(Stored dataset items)
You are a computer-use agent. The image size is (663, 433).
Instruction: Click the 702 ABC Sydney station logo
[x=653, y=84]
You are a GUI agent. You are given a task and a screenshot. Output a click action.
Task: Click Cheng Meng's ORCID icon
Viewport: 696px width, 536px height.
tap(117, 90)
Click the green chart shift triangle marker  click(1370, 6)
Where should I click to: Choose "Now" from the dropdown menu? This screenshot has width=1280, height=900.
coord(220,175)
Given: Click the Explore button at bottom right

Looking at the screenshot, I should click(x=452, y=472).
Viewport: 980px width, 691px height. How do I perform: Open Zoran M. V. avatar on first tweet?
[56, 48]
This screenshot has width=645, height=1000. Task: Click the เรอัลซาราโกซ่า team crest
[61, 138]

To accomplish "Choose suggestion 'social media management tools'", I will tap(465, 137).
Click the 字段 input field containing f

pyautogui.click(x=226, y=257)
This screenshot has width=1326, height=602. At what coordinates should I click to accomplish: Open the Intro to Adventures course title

#### Work request
If a line in the entries above contains the word "agent", count it, and give only the final number.

#### Task result
2